#### [Your goal]
The reply should consist of the entire listing, word for word.

#### [Data records]
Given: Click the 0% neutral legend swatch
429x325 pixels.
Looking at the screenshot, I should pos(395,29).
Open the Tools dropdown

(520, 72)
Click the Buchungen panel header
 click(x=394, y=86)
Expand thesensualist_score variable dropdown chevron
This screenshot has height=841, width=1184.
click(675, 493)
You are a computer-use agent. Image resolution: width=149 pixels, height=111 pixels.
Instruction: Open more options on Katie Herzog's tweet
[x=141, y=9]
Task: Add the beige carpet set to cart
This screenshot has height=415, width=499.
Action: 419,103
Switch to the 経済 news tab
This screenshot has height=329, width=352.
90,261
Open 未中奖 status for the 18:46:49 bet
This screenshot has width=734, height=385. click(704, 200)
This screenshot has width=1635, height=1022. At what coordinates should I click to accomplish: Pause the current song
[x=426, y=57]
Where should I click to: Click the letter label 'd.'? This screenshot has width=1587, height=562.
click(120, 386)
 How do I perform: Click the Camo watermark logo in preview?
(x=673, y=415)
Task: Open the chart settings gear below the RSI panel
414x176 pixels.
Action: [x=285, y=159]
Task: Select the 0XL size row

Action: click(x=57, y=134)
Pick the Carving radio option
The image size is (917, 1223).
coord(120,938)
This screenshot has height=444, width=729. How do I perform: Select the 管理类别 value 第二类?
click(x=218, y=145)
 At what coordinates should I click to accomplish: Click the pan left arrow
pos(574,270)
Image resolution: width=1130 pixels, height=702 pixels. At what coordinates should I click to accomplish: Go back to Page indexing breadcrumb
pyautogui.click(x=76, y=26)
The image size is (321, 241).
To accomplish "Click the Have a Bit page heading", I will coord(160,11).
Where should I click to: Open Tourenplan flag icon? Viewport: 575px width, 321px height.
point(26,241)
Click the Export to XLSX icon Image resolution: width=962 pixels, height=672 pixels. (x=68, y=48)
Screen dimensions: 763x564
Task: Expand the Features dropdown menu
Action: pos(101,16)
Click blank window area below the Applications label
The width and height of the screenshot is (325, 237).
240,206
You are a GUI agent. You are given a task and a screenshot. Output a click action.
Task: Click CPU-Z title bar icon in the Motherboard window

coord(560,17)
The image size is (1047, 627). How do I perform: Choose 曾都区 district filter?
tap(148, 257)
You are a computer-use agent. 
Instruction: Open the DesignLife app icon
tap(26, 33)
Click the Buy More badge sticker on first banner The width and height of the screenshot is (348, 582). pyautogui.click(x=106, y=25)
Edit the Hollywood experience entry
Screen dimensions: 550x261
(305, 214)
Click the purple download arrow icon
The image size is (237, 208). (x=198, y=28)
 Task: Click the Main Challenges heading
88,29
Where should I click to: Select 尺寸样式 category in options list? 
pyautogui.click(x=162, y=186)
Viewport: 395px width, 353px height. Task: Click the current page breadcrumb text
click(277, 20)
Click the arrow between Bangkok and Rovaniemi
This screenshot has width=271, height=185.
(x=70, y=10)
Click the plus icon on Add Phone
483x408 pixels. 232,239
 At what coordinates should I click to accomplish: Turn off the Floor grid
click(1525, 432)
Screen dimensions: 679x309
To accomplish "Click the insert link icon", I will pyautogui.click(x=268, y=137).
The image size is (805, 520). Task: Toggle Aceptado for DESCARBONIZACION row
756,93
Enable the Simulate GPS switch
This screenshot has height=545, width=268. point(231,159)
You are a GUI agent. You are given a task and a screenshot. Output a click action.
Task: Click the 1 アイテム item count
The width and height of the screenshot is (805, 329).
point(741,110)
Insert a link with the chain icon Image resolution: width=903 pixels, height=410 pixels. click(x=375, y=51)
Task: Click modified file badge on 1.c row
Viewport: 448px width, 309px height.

#### [Your solution]
Given: Click the 0% neutral legend swatch
429x325 pixels.
Looking at the screenshot, I should pos(395,29).
Open the Tools dropdown

(520, 72)
Click the Buchungen panel header
 click(x=394, y=86)
Expand thesensualist_score variable dropdown chevron
This screenshot has height=841, width=1184.
click(675, 493)
You are a computer-use agent. Image resolution: width=149 pixels, height=111 pixels.
Instruction: Open more options on Katie Herzog's tweet
[x=141, y=9]
Task: Add the beige carpet set to cart
This screenshot has height=415, width=499.
Action: 419,103
Switch to the 経済 news tab
This screenshot has height=329, width=352.
90,261
Open 未中奖 status for the 18:46:49 bet
This screenshot has width=734, height=385. click(704, 200)
This screenshot has width=1635, height=1022. At what coordinates should I click to accomplish: Pause the current song
[x=426, y=57]
Where should I click to: Click the letter label 'd.'? This screenshot has width=1587, height=562.
click(120, 386)
 How do I perform: Click the Camo watermark logo in preview?
(x=673, y=415)
Task: Open the chart settings gear below the RSI panel
414x176 pixels.
Action: [x=285, y=159]
Task: Select the 0XL size row

Action: click(x=57, y=134)
Pick the Carving radio option
The image size is (917, 1223).
coord(120,938)
This screenshot has height=444, width=729. How do I perform: Select the 管理类别 value 第二类?
click(x=218, y=145)
 At what coordinates should I click to accomplish: Click the pan left arrow
pos(574,270)
Image resolution: width=1130 pixels, height=702 pixels. At what coordinates should I click to accomplish: Go back to Page indexing breadcrumb
pyautogui.click(x=76, y=26)
The image size is (321, 241).
To accomplish "Click the Have a Bit page heading", I will coord(160,11).
Where should I click to: Open Tourenplan flag icon? Viewport: 575px width, 321px height.
point(26,241)
Click the Export to XLSX icon Image resolution: width=962 pixels, height=672 pixels. (x=68, y=48)
Screen dimensions: 763x564
Task: Expand the Features dropdown menu
Action: pos(101,16)
Click blank window area below the Applications label
The width and height of the screenshot is (325, 237).
240,206
You are a GUI agent. You are given a task and a screenshot. Output a click action.
Task: Click CPU-Z title bar icon in the Motherboard window

coord(560,17)
The image size is (1047, 627). How do I perform: Choose 曾都区 district filter?
tap(148, 257)
You are a computer-use agent. 
Instruction: Open the DesignLife app icon
tap(26, 33)
Click the Buy More badge sticker on first banner The width and height of the screenshot is (348, 582). pyautogui.click(x=106, y=25)
Edit the Hollywood experience entry
Screen dimensions: 550x261
(305, 214)
Click the purple download arrow icon
The image size is (237, 208). (x=198, y=28)
 Task: Click the Main Challenges heading
88,29
Where should I click to: Select 尺寸样式 category in options list? 
pyautogui.click(x=162, y=186)
Viewport: 395px width, 353px height. Task: Click the current page breadcrumb text
click(277, 20)
Click the arrow between Bangkok and Rovaniemi
This screenshot has width=271, height=185.
(x=70, y=10)
Click the plus icon on Add Phone
483x408 pixels. 232,239
 At what coordinates should I click to accomplish: Turn off the Floor grid
click(1525, 432)
Screen dimensions: 679x309
To accomplish "Click the insert link icon", I will pyautogui.click(x=268, y=137).
The image size is (805, 520). Task: Toggle Aceptado for DESCARBONIZACION row
756,93
Enable the Simulate GPS switch
This screenshot has height=545, width=268. point(231,159)
You are a GUI agent. You are given a task and a screenshot. Output a click action.
Task: Click the 1 アイテム item count
The width and height of the screenshot is (805, 329).
point(741,110)
Insert a link with the chain icon Image resolution: width=903 pixels, height=410 pixels. click(x=375, y=51)
Task: Click modified file badge on 1.c row
Viewport: 448px width, 309px height.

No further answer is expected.